Question

Where does f(x) = 3x2 – 11x – 4 intersect the x-axis?

Answer 1

Answer:

f(x) intersect the x-axis ate ( 4 , 0 ) and ( -1/3 , 0)

Step-by-step explanation:

Given function, $f(x)=3x^2-11x-4$

We need to find this function cuts x-axis at what point.

let, $y=3x^2-11x-4$

We know that points on x-axis has y-coordinate equal to 0.
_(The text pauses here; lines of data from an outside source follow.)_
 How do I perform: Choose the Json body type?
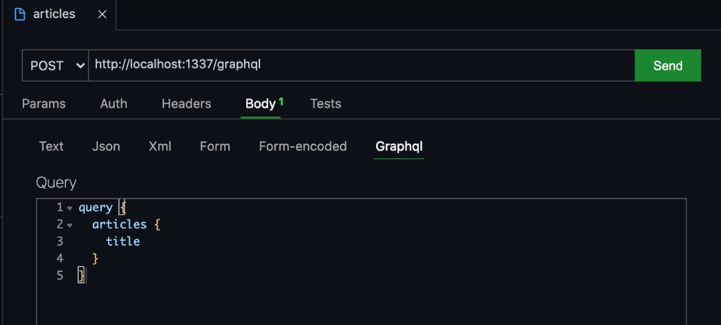106,146
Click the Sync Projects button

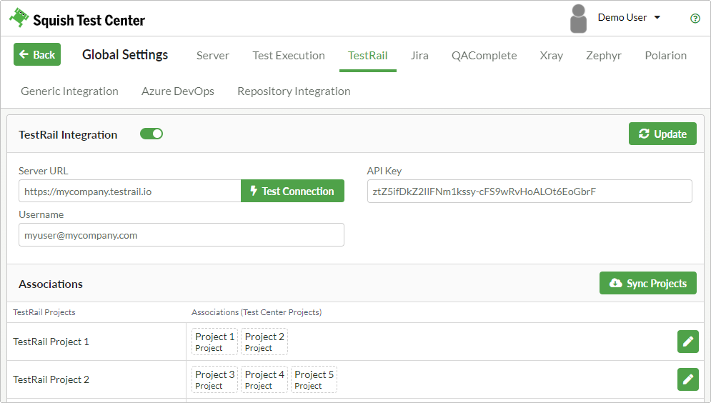(x=647, y=284)
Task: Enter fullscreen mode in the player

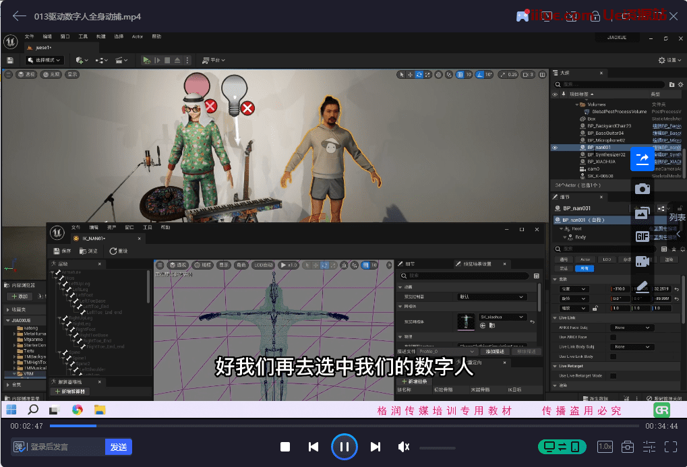Action: (671, 447)
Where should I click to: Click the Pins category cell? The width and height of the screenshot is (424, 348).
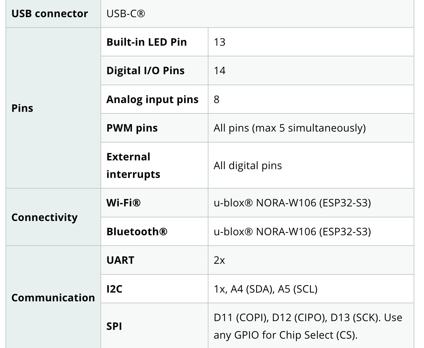tap(53, 108)

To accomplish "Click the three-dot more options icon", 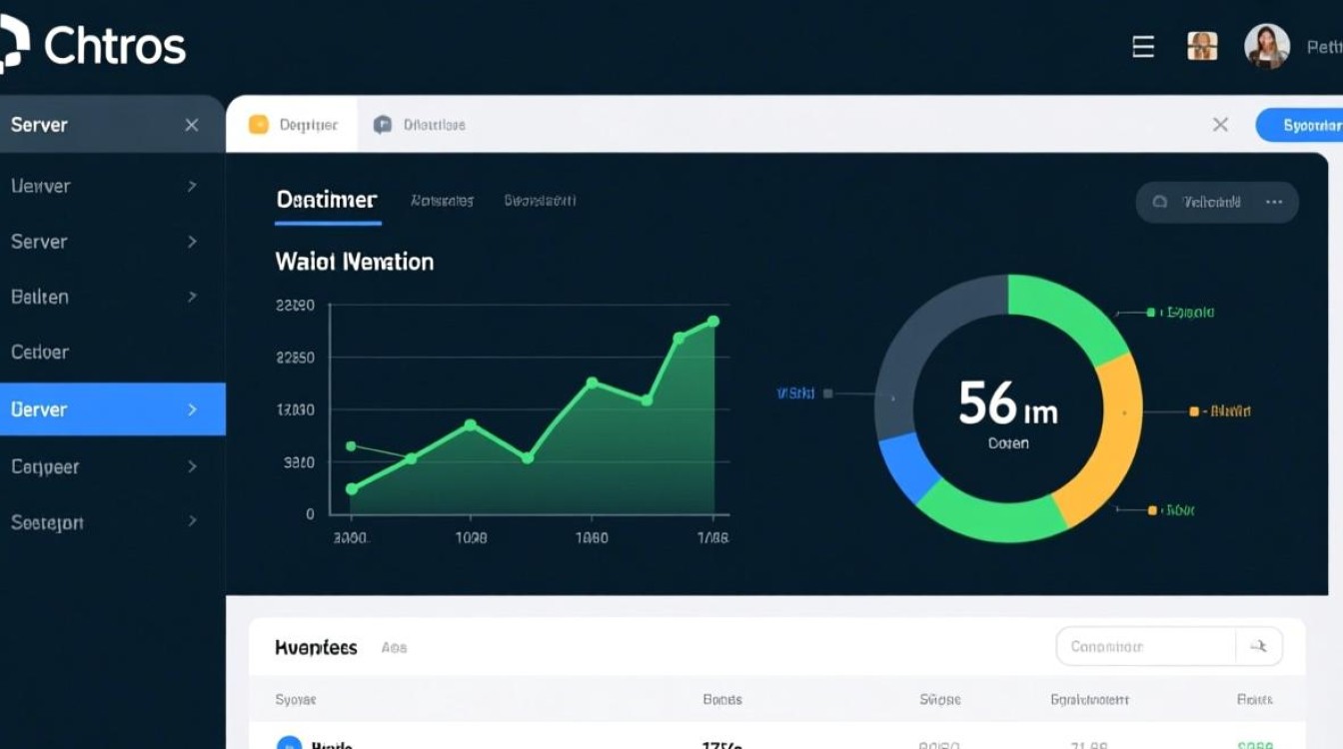I will tap(1274, 202).
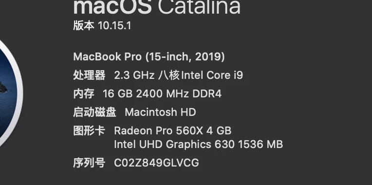Click the macOS Catalina wallpaper icon
Image resolution: width=372 pixels, height=185 pixels.
click(11, 93)
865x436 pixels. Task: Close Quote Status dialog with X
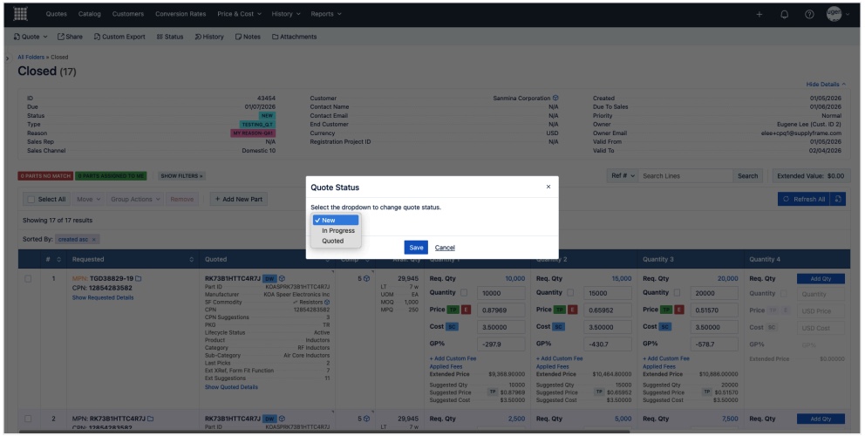tap(548, 187)
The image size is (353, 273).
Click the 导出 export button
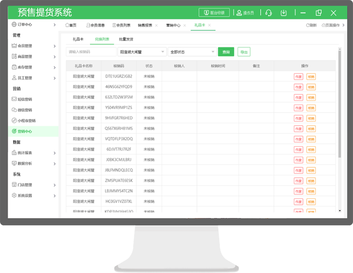243,52
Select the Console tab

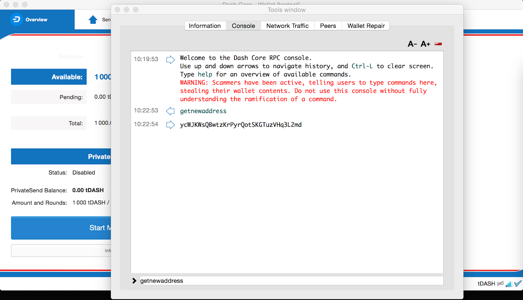click(244, 26)
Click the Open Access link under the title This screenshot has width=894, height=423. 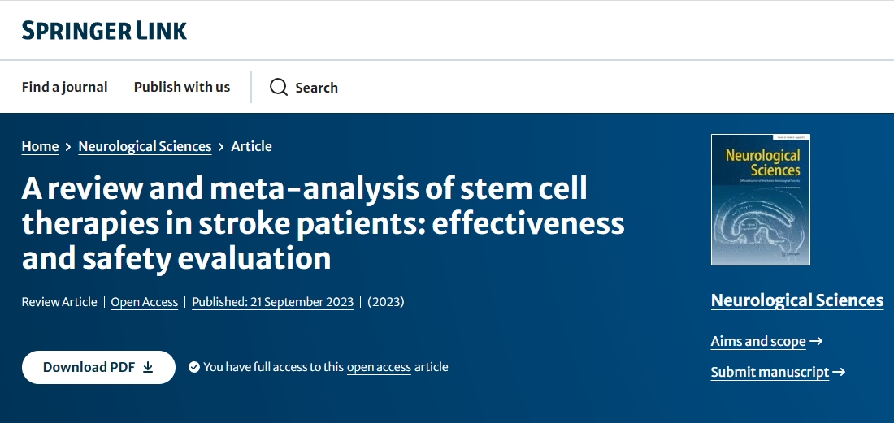tap(145, 302)
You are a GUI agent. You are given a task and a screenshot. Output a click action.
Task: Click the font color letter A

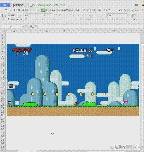coord(54,19)
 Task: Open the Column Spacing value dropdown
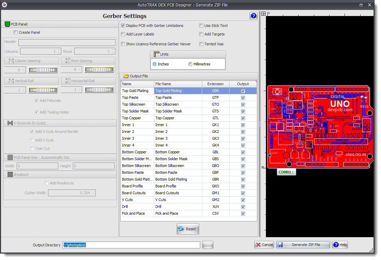click(x=23, y=70)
So, we put y = 0 to find value of x.

By putting y = 0, we get

$0=3x^2-11x-4$

$3x^2-11x-4=0$

solving by quadratic formula,

$x=\frac{-b\pm\sqrt{b^2-4ac}}{2a}$

$x=\frac{-(-11)\pm\sqrt{(-11)^2-4\times3\times(-4)}}{2\times3}$

$x=\frac{11\pm\sqrt{121+48}}{6}$

$x=\frac{11\pm\sqrt{169}}{6}$

$x=\frac{11\pm13}{6}$

$x=\frac{11+13}{6}\:\:and\:\:x=\frac{11-13}{6}$

$x=\frac{24}{6}\:\:and\:\:x=\frac{-2}{6}$

$x=4\:\:and\:\:x=\frac{-1}{3}$

Therefore, f(x) intersect the x-axis ate ( 4 , 0 ) and ( -1/3 , 0)

Answer 2

X= -1/3 (negative x-intercept)
x=4 (positive x-intercept)